- **DATA LINES**:

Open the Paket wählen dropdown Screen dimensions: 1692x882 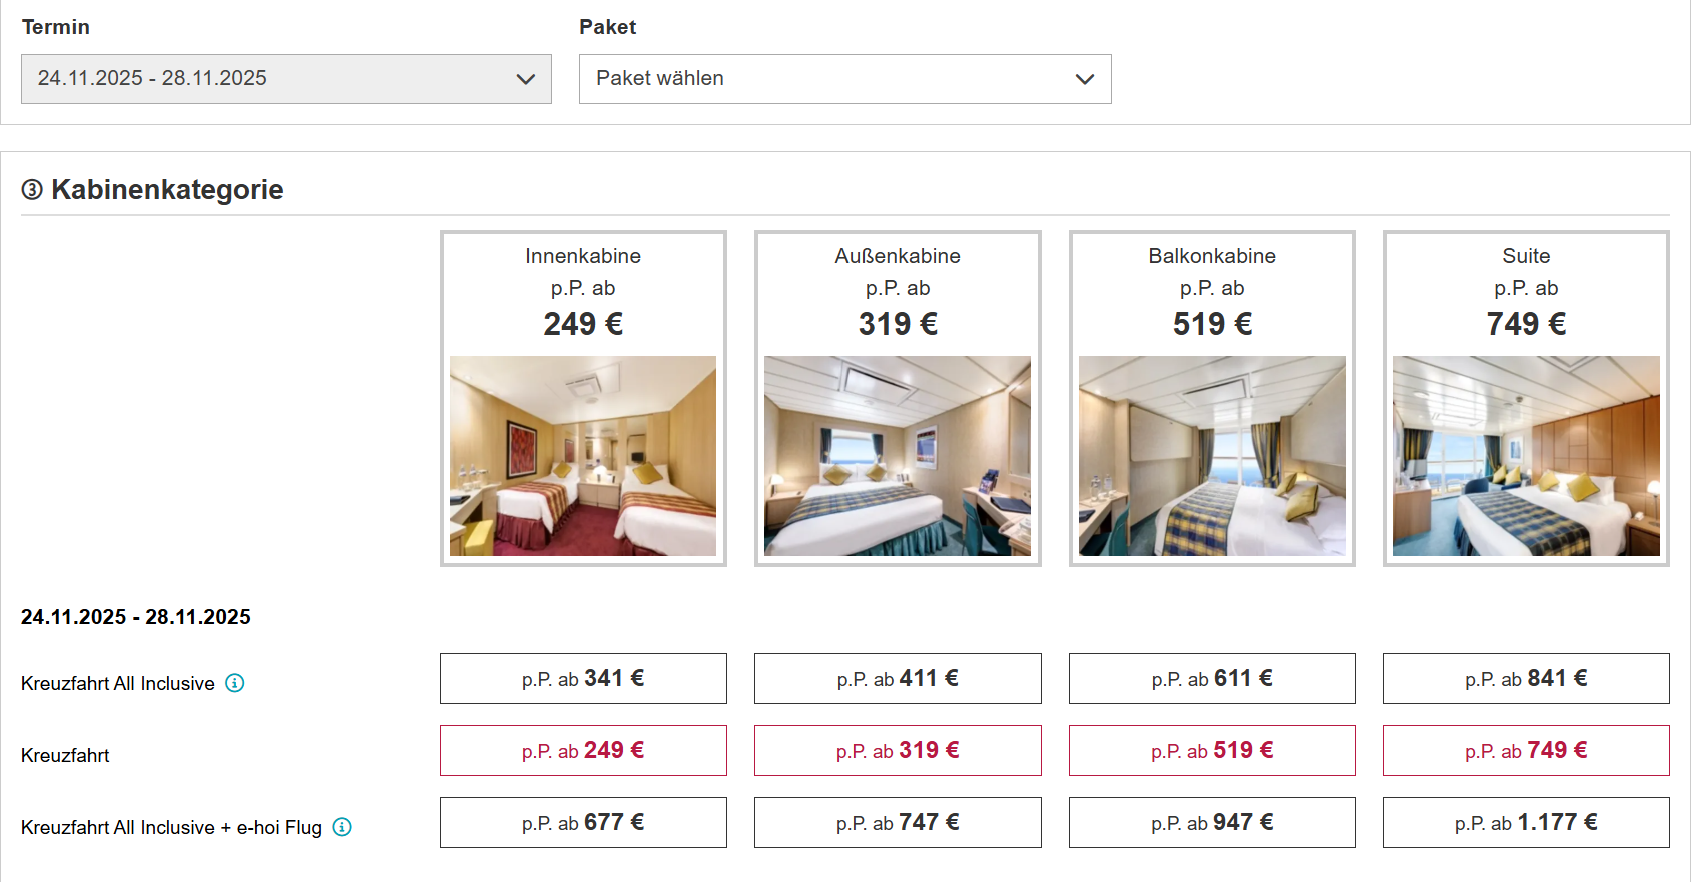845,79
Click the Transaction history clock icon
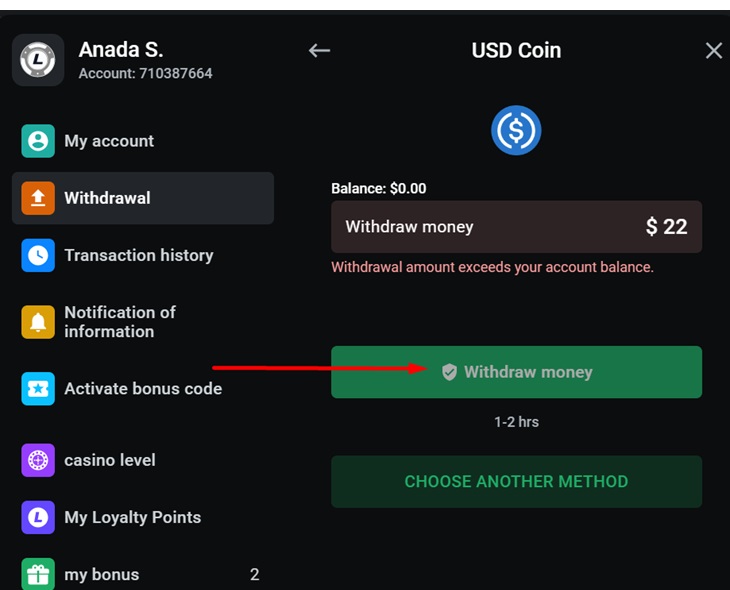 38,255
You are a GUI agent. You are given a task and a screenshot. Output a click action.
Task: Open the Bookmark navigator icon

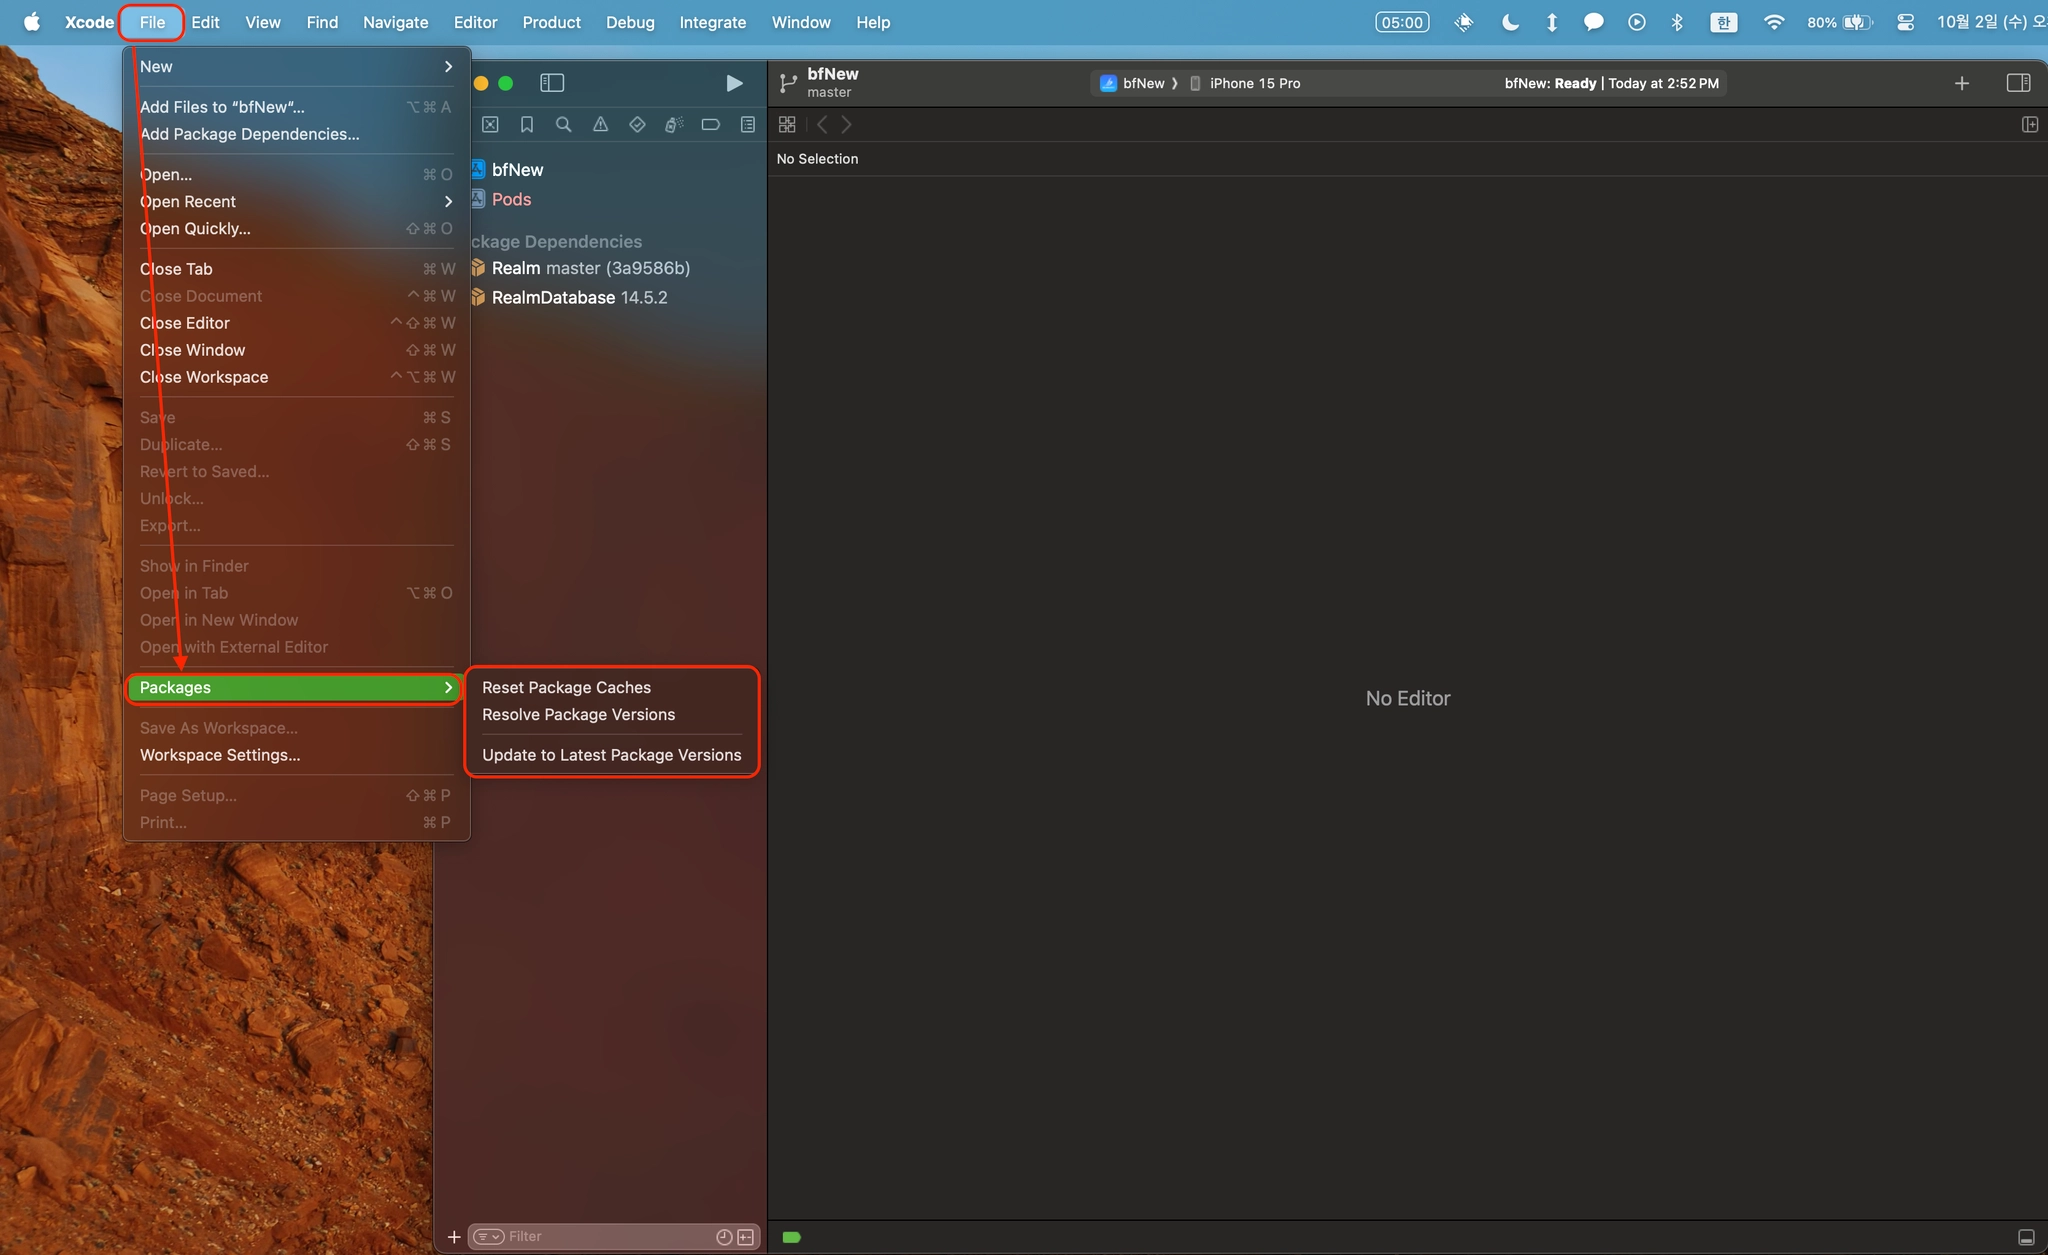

- **SHORT EXERCISE**:
In the records, switch "Bookmark navigator" to "Bookmark sidebar" in the lines from the one holding "Click the Transaction history clock icon" through the end of the records, both ends included. Return only those lines, with everything else unchanged and the pictures left out.

- **EXERCISE SOLUTION**:
Click the Transaction history clock icon
 38,255
You are a GUI agent. You are given a task and a screenshot. Output a click action.
Task: Open the Bookmark sidebar icon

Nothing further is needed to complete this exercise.